障がい者の雇用推進と活躍支援
ドイツ・フランス・日本では、一定の障がい者雇用率を企業に義務付け、例えば日本では一定規模以上の企業に総従業員数の1.8%以上の障がい者雇用が法律で定められています。また、中国では法定雇用率はないものの、障がい者雇用促進の協力金制度を設けている自治体もあります。 ブラザーグループでは、各国・地域の状況に応じて障がい者の雇用を推進し、2010年度におけるブラザー工業の障がい者雇用率は、法定雇用率を上回る2.09%となっており、それぞれの障がいを持つ従業員が適性・能力に合った職種で活躍しています。

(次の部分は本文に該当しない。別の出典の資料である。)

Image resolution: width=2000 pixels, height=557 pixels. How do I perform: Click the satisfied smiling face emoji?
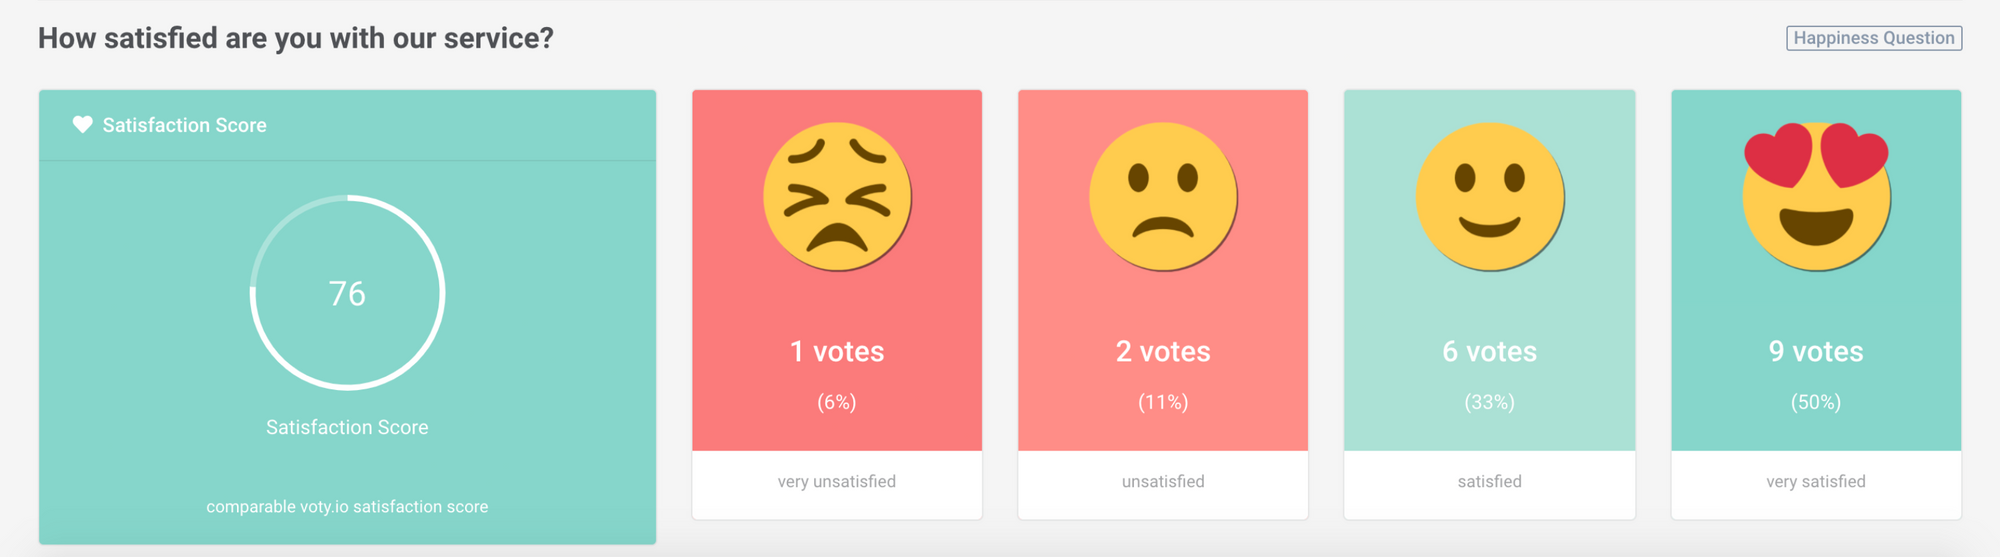pos(1489,196)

ブラザー工業では、「ブラザーグループ グローバル憲章」の「行動規範」にある「個人に対する信義と尊敬」にのっとり、障がいの有無に関わらず、従業員同士が理解を深め、連携を強化して個々の能力を最大限に発揮できる職場環境をつくっていく方針を引き続き展開しております。特に2010年度は、ブラザーグループのグループ子会社である株式会社ビートップスタッフと協同して、障がいを持つ従業員が円滑に就労できるよう客観的な立場で助言・指導を行う社内ジョブコーチを育成し、支援を進めてまいりました。
社内ジョブコーチは定期的に職場を訪問して、障がいを持つ従業員・職場メンバーと面談し、課題改善に向けての提案を実施し、加えて障がい者自身がどうしたらよりよい職場づくりができるかをテーマにしたディスカッションや障がい特性に関する勉強会などを開催しています。また、外部の専門機関と連携し、社内ジョブコーチと職場のメンバーと人事部が連携して、障がいを持つ従業員の職場適応や障がい者一人ひとりの能力に合わせた成長とモチベーションの形成を支援する活動も行っております。
今後も、障がいを持つ従業員が貴重な戦力として活躍できるような職場環境づくりはもちろん、障がいの有無に関わらず、より働きがいのある会社になるよう取り組んでまいります。